Heredé de mi padre una de las amistades más lindas, ya en “el largo atardecer” de Posse y de mí mismo. Me refiero a Abel y a su mujer, la infinitamente tierna Sabine. Lo conocía, claro, pero socialmente al principio. Y empecé a leer sus libros: Los perros del paraíso, El largo atardecer del caminante, El viajero de Agartha y llegué a la elegía más conmovedora que me fuera dada leer para siempre: Cuando muere el hijo. Un escritor excelente y cronista de raza, admirable y admirado, un intérprete de la conquista de América erudito y barroco, de pronto deja de lado esas acrobacias y se hunde en la más profunda y desolada noche oscura del alma. Y el diplomático transgrede entonces los rituales, huye de sus doradas agendas y se nos muestra a la intemperie más cruda de un alma en pena, tomada por su “Daimón”. Y nos transporta a las regiones del infinito dolor de la muerte de un hijo, agravado por el desesperante, incomprensible, inconfesable hecho de su suicidio. Pero es ahí donde por primera vez en su espléndida trayectoria literaria el escritor nos revela la magnitud de su grandeza. De su poderío literario y espiritual; es ahí donde el cronista del mundo externo se vuelve un confesor implacable de su interioridad, un políticamente incorrecto, un incipiente transgresor. Un hombre, en fin, todo un hombre o, mejor un “espíritu viviendo una experiencia humana”, para decirlo con Teilhard de Chardin. Como buen adicto, creo que durante una semana después de leer el libro lo llamé todos los días, muy temprano, para repetirle cuánto me había conmovido.

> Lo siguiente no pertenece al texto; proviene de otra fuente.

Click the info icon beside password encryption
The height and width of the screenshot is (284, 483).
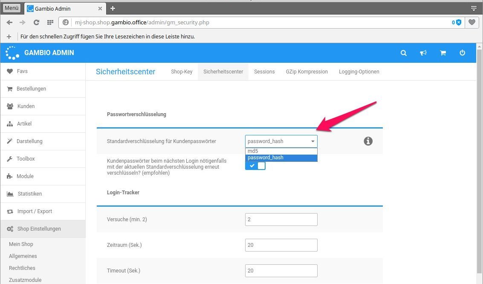coord(368,141)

No tuvo demasiados colegas escritores argentinos que lo quisieran. Este es un país de ideologías. Me da pena pero también me gusta creer que a Abel eso no le quitaba el sueño; al contrario, siempre fue una suerte de provocador, de tábano socrático, pero sin abandonar jamás su gentileza y su respeto por los adversarios ideológicos o literarios.

Lo voy a extrañar. Lo vamos a extrañar.